Celebrandil commented 5 years ago

Yes, that is a correct observation. In the earliest version of the code, I used the layer corresponding to the scale for orientations and descriptors, but in 2010 I changed that and collapsed the scales in order to gain considerably more speed. It would have been interesting to see how that affected the accuracy and how it compares to the version of today. I would like to check that later next week if I have enough energy left after giving six lectures in seven days. It could definitely have affected the accuracy. What it should have affected the most though are the magnitudes of gradients, not the directions, which should limit the effects the change had on orientations and descriptors. Most important is to get the size of the window right.

lowsfer commented 5 years ago

Ah, busy week ;-)

I also implemented cuda-based sift months ago but recently found that yours is 3x as fast as mine. Was amazed and tried to find out why.

I just did a test with the following two images on my own SIFT implementation: The original image is 4000x3000. img1.jpg: resize to 1416x1062 and then chopped to 1000x750 img2.jpg: directly resized to 1000x750 So the scale ratio is sqrt(2):1

I used a high-resolution image as the original image to avoid difference in blur-ness between these two. img1 img2

I tested with four settings:

  1. Follow Lowe's paper: 1128 correct matches out of 4626/4411 feature points
  2. only descriptor is simplified to use the same image per octave: 1122 correct matches
  3. only orientation assignment is simplified to use the same image per octave: 1051 correct matches
  4. both orientation and descriptor use the same image per octave: 1050 correct matches

Seems this simplification has higher impact on orientation than descriptor. The amount of correct matches drops by 6.4% and the accuracy drop relative to number of feature points is 1.6%. Probably that's acceptable for most applications.

Clever approach of you!

Do you know a public image data set that is suitable for this test? When I get time I want to write a script to do the same test on more images of different types. I left academia for a while and do not know the up-to-date databases. Actually I never knew one, cuz I was doing solar cells for my PhD :-(

Celebrandil commented 5 years ago

While (not) preparing for a lecture this morning, I had to do some testing and went back to the pre-2010 version of the code. I did the same observations you did. The orientation is quite sensitive to the correct scale, while the descriptor is not. Maybe it's possible to blur on the fly when computing the gradients for orientation estimation, without the need for more memory usage. As long as you don't increase memory usage, and pollute the caches, the speed should hardly be effected, since that part of the code is not that time-critical. Worth noting though is that the best scale for computing the orientation and descriptor might not necessarily be same as the one at which the DoG was detected. After all, they try to capture different things in the image, blobs vs edges. The most important difference with respect to a traditional implementation is the observation that the semi-group property of Gaussian filters allows you to compute all scales in parallel, without sequentially filtering from scale to scale.
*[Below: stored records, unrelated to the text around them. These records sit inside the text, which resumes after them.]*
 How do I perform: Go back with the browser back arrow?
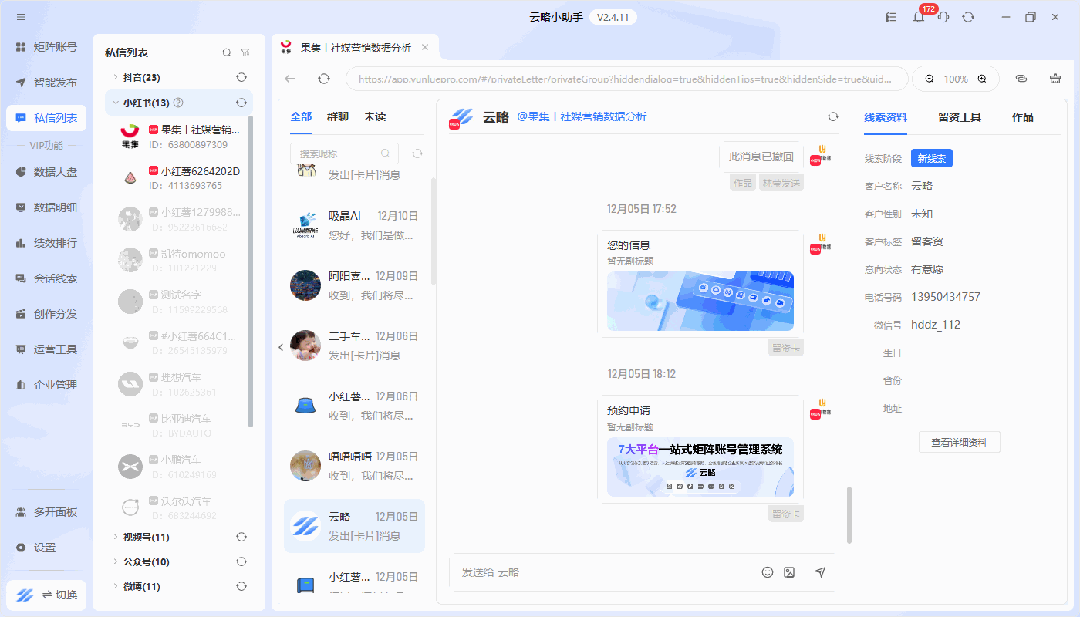pos(290,79)
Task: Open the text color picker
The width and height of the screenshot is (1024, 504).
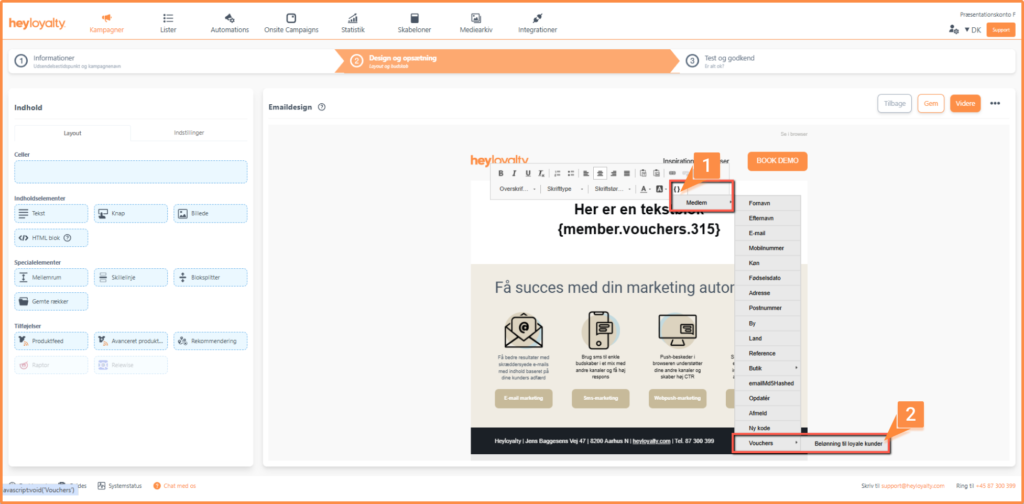Action: pyautogui.click(x=645, y=188)
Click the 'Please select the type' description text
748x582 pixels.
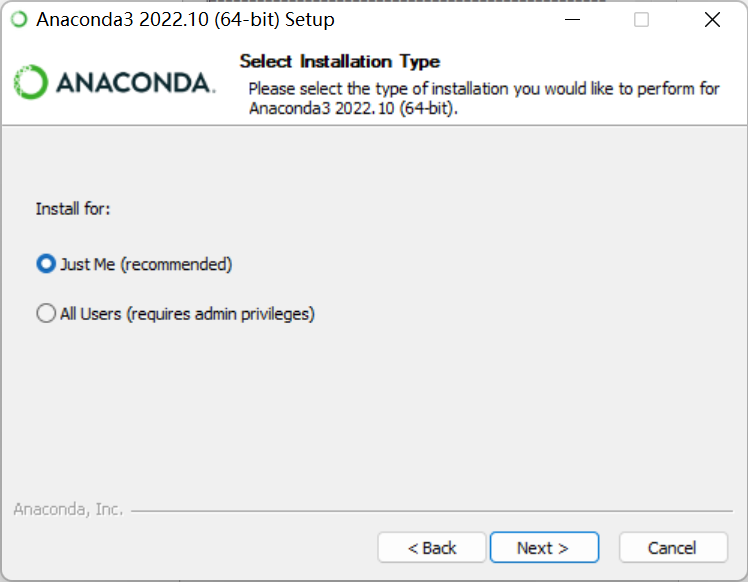coord(484,98)
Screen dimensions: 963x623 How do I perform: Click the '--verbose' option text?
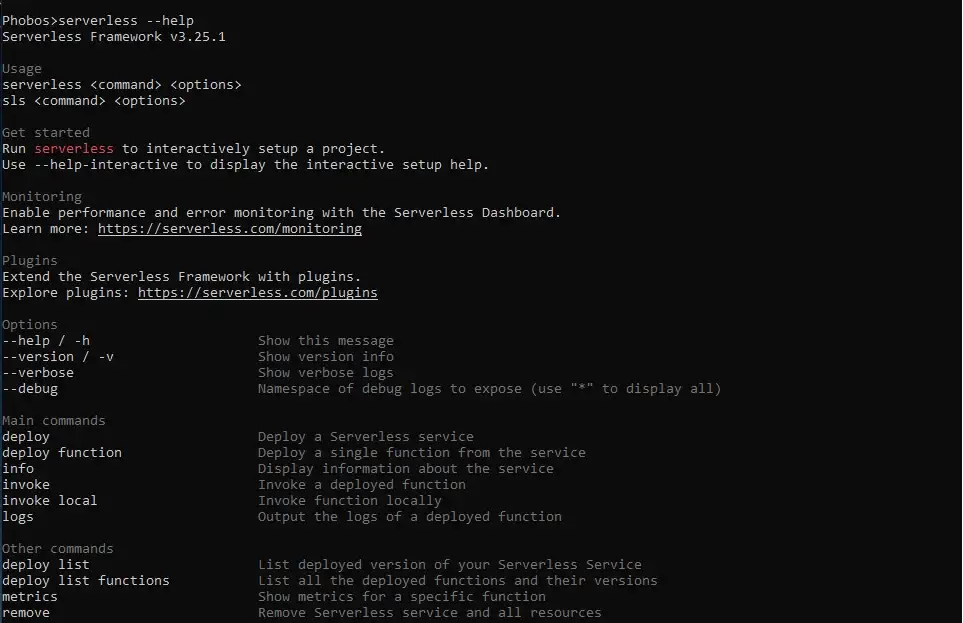[38, 373]
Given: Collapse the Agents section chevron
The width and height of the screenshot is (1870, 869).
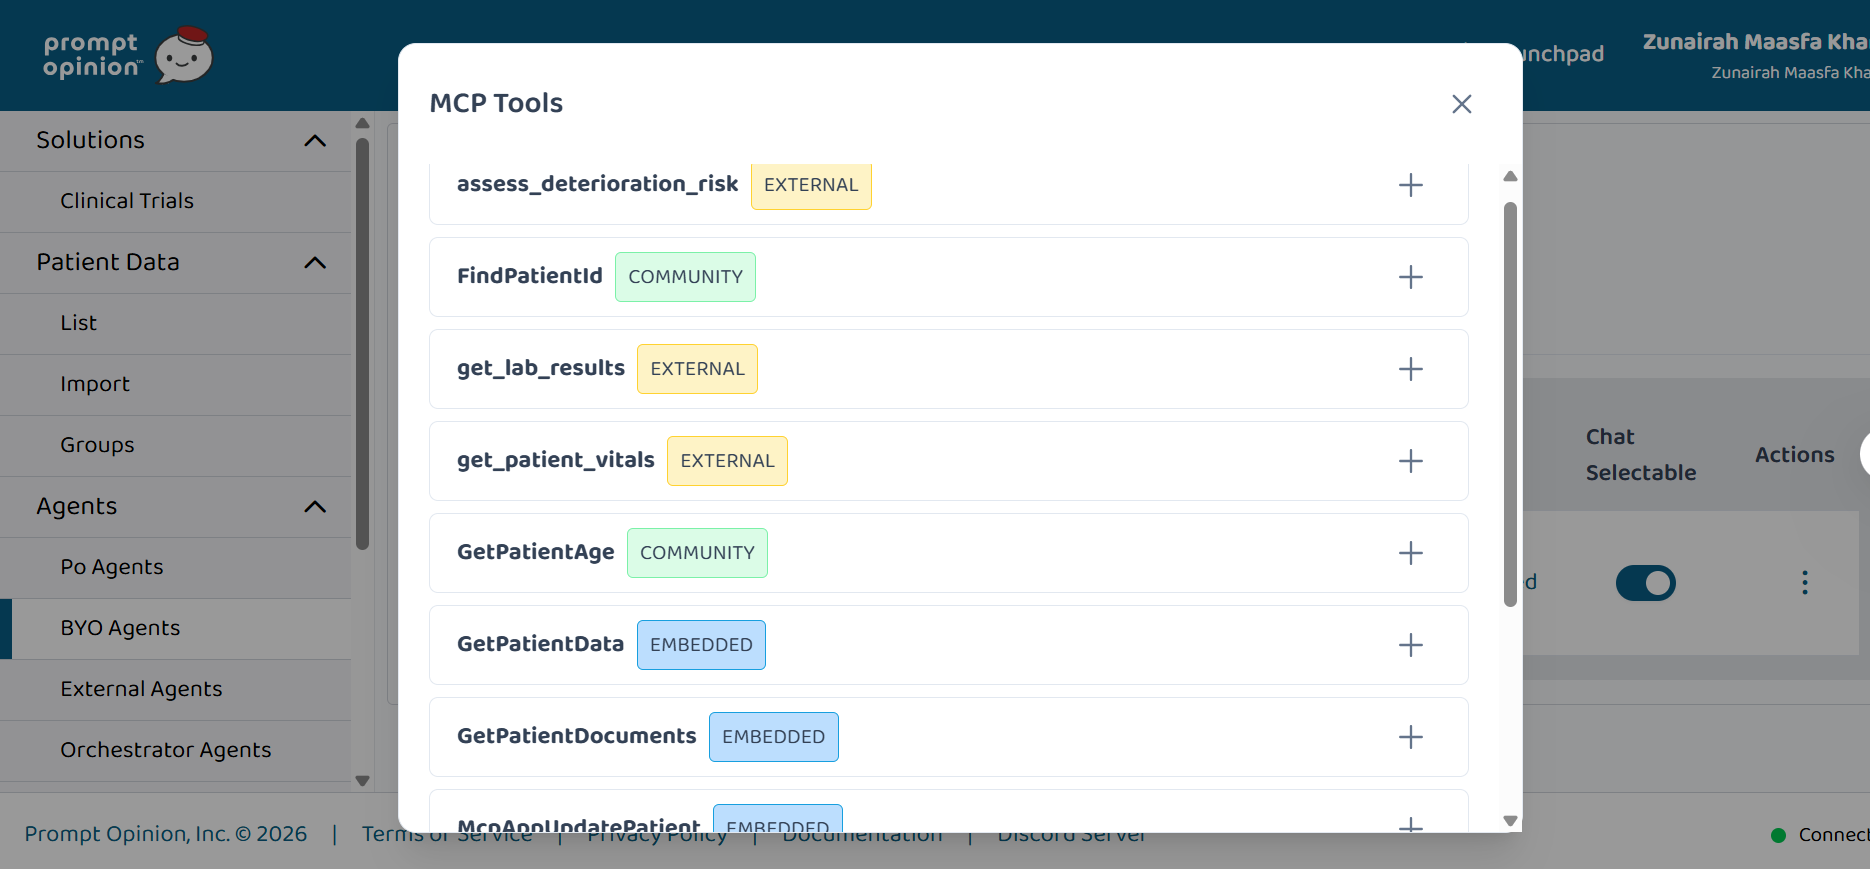Looking at the screenshot, I should [315, 507].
It's just that on CPU it used to be faster to do it sequentially, since you could use smaller filter kernels. When I find more time, I will try to dig up some databases.

lowsfer commented 5 years ago

Yes, it is mostly memory-bound.

For the DoG building, I also used similar fusion as you used. I see you are using one kernel per octave for DoG building step. I was also fusing generation of multiple Gaussian layers and DoG layers into one kernel, but not so aggressive as you did. The reason was that I was using pretty large Gaussian window (15x15 or 17x17 with separable optimization for consecutive Gaussian layers). With my window size configuration, the halo would be too big for fusing the whole octave (possibly 35x35). Maybe my window size setting was too conservative and can be reduce. I see you are using 9x9 for one whole octave. I'm wondering if that also has impact on accuracy.

Right, with the on-the-fly approach, we can calculate orientation with more accurate scale, by setting the Gaussian filter based on kpoint size. It will cause more memory read per kpoint, though, due to the halo. But maybe that's not a big issue.